Monday, July 18, 2005

Earthqu-ache of Yesteryear

When I was 6 years old, my father took me to see "Superman." I left the theatre with a crush on Christopher Reeve and a vow never to live in California. I didn't want to have to deal with earthquakes.

In 1994, when I moved to Seattle for the first time, I had no idea that the Puget Sound area was on a fault line. I was on the phone with a friend from the East Coast when I experienced my first earthquake. The earthquake registered 5.0 on the Richter scale, and had the effect of making me giggly. As I sat under my desk, phone in hand, the room shook and I laughed. My friend on the phone was only mildly concerned.

Six years later, I was back in Seattle, newly married, and getting ready to work a long day (1-9 pm). I had been out of the shower for only a few minutes before the floor began to buckle and heave. I made my way toward the nearest doorway frame and waited for the house to shake a few more times before calming down. It didn't calm down. It got faster and more forceful. I considered the possibility that the earthquake would never end. I pictured myself hanging onto the railing of the stairs in my apartment building. I imagined that was how FEMA would find me.

The event was dubbed "the Nisqually earthquake." It registered 6.8 on the Richter scale, but was so deep that the damage was not as extensive as it might have been. Since Seattlites love drama, the news stations repeatedly showed pictures of the same demolished car, the same caved-in building. I would have appreciated the footage much more had my parents not seen it on the news.

While I was outside, waiting for possible aftershocks and talking with the neighbors across the street, a van pulled up.
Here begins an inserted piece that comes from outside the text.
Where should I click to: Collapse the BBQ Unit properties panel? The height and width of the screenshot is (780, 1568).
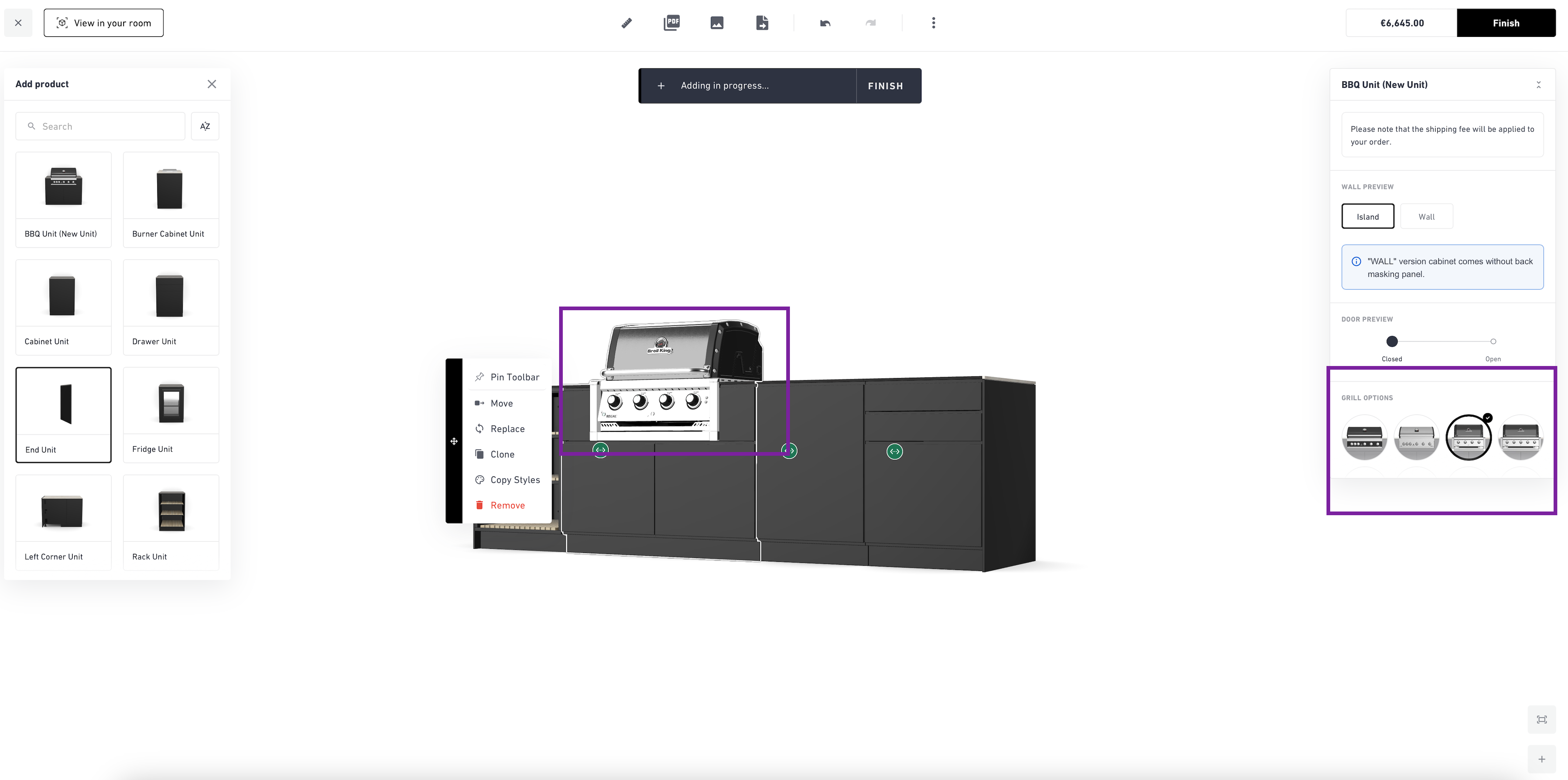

Val, a friend of mine I hadn't seen in years stuck her head out the window and said, "Alkelda! What's going on?"

"We had an earthquake," I said.

"Really?" Val was genuinely puzzled. "I just thought the tires were going flat."

I wrote this post for tony.dowler.com on February 28, 2001, the day of the Nisqually earthquake:

I was at home when the earthquake hit. The phone lines were clogged, but DSL was working fine. However, the keyboard was not-- neither the "i" nor the "k" was functioning. So, this is the email message I sent out:

The earthquae ht after eye had just gotten out of the shower. eye was able to get outsde and stand wth neghbors. they had been wocen up by the earthquae and were wrapped up en blanquets. the phone lns are not worcng now but dsl es. mracle of mracles! ths on ash wednesday of all days. eye am ocay. eye hope there are no bg aftershocs. yes et was scary. Don't tell any one eye sed "help!" before eye ran out sde n my bathrobe and slppers.


It could have been worse. The earthquake happened during a lot of library storytimes. Most people kept their heads, but one mother ran out of the story room and left her child inside. Someday, I'm going to write a Young Adult novel about that child.